Oh honey…I am sorry you’re feeling blah, and I promise you I feel your pain. It can be difficult to see others–even people we love–realizing dreams when life seems to be in a holding pattern for us. It’s hard not to compare ourselves with others or feel envious of their achievements if we feel like life keeps handing us lemons.

I promise you we have all been in this situation–even your fabulous friends with their great relationships and careers and lives. One of my favorite quotes is by Stephen Furtick:

“The reason we struggle with insecurity is because we compare our behind-the-scenes with everyone else’s highlight reel.”

Goodness, isn’t that the truth? I wish I looked half as my own picture right now (thanks, Amy). The truth is, I’m in yoga pants, with my dirty hair in a bun, drinking a cup of coffee I’ve warmed up 3 times (update the dog just drank it) and smelling cat pee somewhere near–or on–me.

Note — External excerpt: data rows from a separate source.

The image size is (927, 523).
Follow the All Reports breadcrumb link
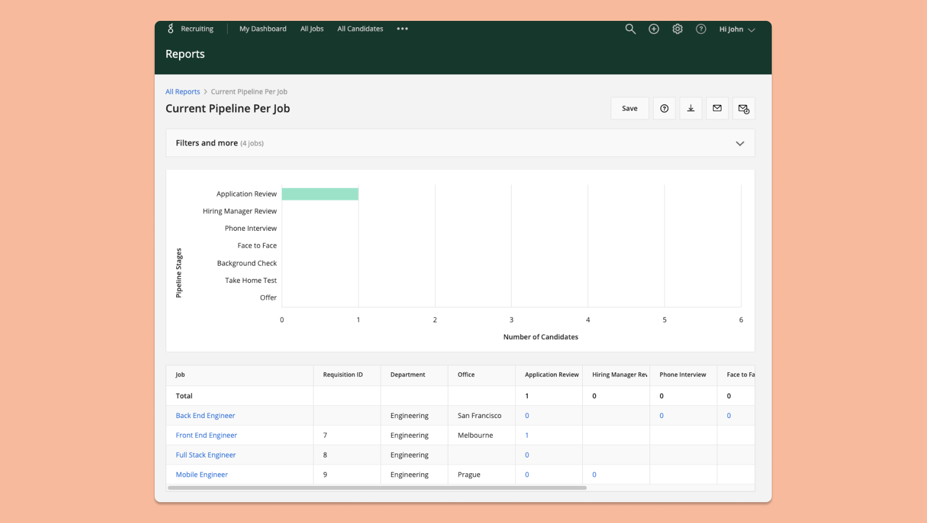pyautogui.click(x=183, y=92)
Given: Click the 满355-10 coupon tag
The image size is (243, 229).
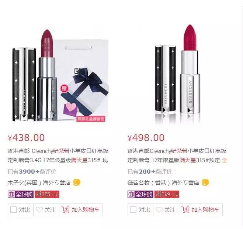Looking at the screenshot, I should coord(47,194).
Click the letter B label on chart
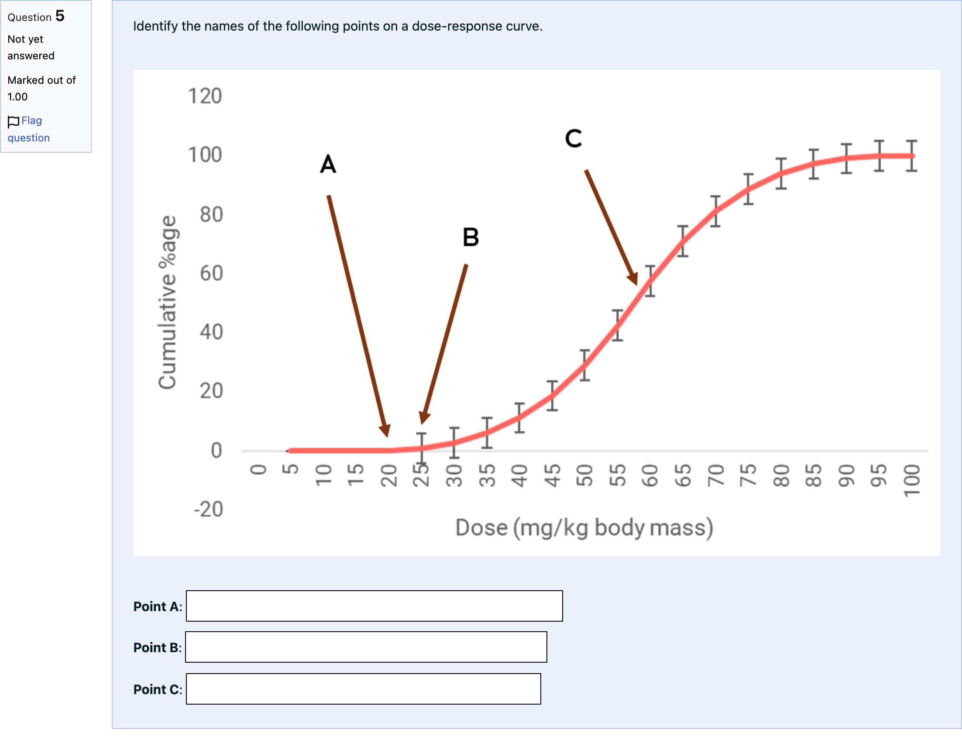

Sometimes, I think we view life as having a limited number of opportunities … as if someone else’s success makes our own less possible. Your friend didn’t snag the last good man or great job, love. The universe is a place of abundant opportunity. Don’t beat yourself up for feeling bad, but if you aren’t happy with where you are, by all means realize that you have the power to change your circumstances.

And honestly, honey, I’m guessing if you are surrounded by such fantastic people, you are probably far more amazing than you can even imagine.

xoxo

Wanna chat? Great!

Happy New Year, honey

“How are you always so happy?”

Those who know me really well, my  husband for instance, are saying, “She’s not. She’s a damned mess 75% of the time.” And that’s the truth. I’m not always happy. I try to put on a happy face. I try to be happy. But sometimes, I’m not. You can read all about my malaise…my dark place on Adventures in Overthinking.

I try not to overthink here. Or give advice.

But here’s my answer: I’m not always so happy. I try to put stuff in perspective. Count my blessings, cliche as it sounds. Remind myself that whatever unpleasantness I’m experiencing is temporary. Shift my focus to something that makes me smile. Meditate. Do yoga.

And sometimes I take to my bed. Cry. Throw tantrums. Feel sorry for myself. Eat a bunch of shit. Drink too many beers.

No one’s always so happy, my friend, please don’t hold yourself up to a false standard. We’re all struggling in different ways, and if someone seems to have a perfect life, you can bet under the surface they’re paddling like mad to make that way. Or to make it appear that way to themselves or others. Good for them. We’re all in this together. Your success is mine. My happiness is yours. Let’s do a better job of cheering each other on in 2017!